What the exercise asks =>
Output an exact reproduction of the data.

Data records =>
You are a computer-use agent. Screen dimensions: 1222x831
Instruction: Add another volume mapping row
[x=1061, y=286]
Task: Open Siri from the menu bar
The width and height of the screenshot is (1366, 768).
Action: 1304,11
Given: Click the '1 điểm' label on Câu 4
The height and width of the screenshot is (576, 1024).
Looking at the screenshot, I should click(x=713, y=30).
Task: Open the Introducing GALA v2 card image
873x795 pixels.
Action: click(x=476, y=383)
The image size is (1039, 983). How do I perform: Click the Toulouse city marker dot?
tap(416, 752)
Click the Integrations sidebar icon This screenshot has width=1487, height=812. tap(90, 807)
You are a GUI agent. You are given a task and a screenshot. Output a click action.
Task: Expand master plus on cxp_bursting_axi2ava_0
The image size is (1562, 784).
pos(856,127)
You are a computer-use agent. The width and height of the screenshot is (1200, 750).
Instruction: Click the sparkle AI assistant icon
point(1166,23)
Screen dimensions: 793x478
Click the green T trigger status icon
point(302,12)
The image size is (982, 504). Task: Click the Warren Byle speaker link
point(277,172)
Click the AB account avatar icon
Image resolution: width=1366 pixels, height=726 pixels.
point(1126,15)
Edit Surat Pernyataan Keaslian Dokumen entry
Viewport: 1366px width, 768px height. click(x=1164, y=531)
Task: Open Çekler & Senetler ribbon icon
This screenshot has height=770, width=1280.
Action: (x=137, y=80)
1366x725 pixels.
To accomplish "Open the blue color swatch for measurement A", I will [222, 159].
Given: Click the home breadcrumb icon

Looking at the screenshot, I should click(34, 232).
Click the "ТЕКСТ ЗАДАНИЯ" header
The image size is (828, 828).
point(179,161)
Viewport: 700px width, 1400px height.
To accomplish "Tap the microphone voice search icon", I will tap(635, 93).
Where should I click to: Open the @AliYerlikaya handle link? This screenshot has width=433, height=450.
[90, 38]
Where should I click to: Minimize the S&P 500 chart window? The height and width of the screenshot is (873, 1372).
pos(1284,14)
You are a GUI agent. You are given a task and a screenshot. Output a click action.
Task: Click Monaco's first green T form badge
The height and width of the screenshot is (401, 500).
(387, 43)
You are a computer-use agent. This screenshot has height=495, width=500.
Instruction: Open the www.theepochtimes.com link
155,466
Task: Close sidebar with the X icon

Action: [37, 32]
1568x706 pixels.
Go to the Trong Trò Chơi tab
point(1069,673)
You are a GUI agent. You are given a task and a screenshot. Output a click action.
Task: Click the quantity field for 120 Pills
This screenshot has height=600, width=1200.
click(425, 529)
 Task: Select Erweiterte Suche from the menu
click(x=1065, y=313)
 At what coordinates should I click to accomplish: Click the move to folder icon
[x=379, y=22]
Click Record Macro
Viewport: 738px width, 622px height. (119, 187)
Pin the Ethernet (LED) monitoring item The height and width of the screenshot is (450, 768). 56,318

Written solution =>
You are a computer-use agent. Screen dimensions: 1222x831
Instruction: Add another volume mapping row
[x=1061, y=286]
Task: Open Siri from the menu bar
The width and height of the screenshot is (1366, 768).
Action: 1304,11
Given: Click the '1 điểm' label on Câu 4
The height and width of the screenshot is (576, 1024).
Looking at the screenshot, I should click(x=713, y=30).
Task: Open the Introducing GALA v2 card image
873x795 pixels.
Action: click(x=476, y=383)
The image size is (1039, 983). How do I perform: Click the Toulouse city marker dot?
tap(416, 752)
Click the Integrations sidebar icon This screenshot has width=1487, height=812. tap(90, 807)
You are a GUI agent. You are given a task and a screenshot. Output a click action.
Task: Expand master plus on cxp_bursting_axi2ava_0
The image size is (1562, 784).
pos(856,127)
You are a computer-use agent. The width and height of the screenshot is (1200, 750).
Instruction: Click the sparkle AI assistant icon
point(1166,23)
Screen dimensions: 793x478
Click the green T trigger status icon
point(302,12)
The image size is (982, 504). Task: Click the Warren Byle speaker link
point(277,172)
Click the AB account avatar icon
Image resolution: width=1366 pixels, height=726 pixels.
point(1126,15)
Edit Surat Pernyataan Keaslian Dokumen entry
Viewport: 1366px width, 768px height. click(x=1164, y=531)
Task: Open Çekler & Senetler ribbon icon
This screenshot has height=770, width=1280.
Action: (x=137, y=80)
1366x725 pixels.
To accomplish "Open the blue color swatch for measurement A", I will [222, 159].
Given: Click the home breadcrumb icon

Looking at the screenshot, I should click(34, 232).
Click the "ТЕКСТ ЗАДАНИЯ" header
The image size is (828, 828).
point(179,161)
Viewport: 700px width, 1400px height.
To accomplish "Tap the microphone voice search icon", I will tap(635, 93).
Where should I click to: Open the @AliYerlikaya handle link? This screenshot has width=433, height=450.
[90, 38]
Where should I click to: Minimize the S&P 500 chart window? The height and width of the screenshot is (873, 1372).
pos(1284,14)
You are a GUI agent. You are given a task and a screenshot. Output a click action.
Task: Click Monaco's first green T form badge
The height and width of the screenshot is (401, 500).
(387, 43)
You are a computer-use agent. This screenshot has height=495, width=500.
Instruction: Open the www.theepochtimes.com link
155,466
Task: Close sidebar with the X icon

Action: [37, 32]
1568x706 pixels.
Go to the Trong Trò Chơi tab
point(1069,673)
You are a GUI agent. You are given a task and a screenshot. Output a click action.
Task: Click the quantity field for 120 Pills
This screenshot has height=600, width=1200.
click(425, 529)
 Task: Select Erweiterte Suche from the menu
click(x=1065, y=313)
 At what coordinates should I click to accomplish: Click the move to folder icon
[x=379, y=22]
Click Record Macro
Viewport: 738px width, 622px height. (119, 187)
Pin the Ethernet (LED) monitoring item The height and width of the screenshot is (450, 768). 56,318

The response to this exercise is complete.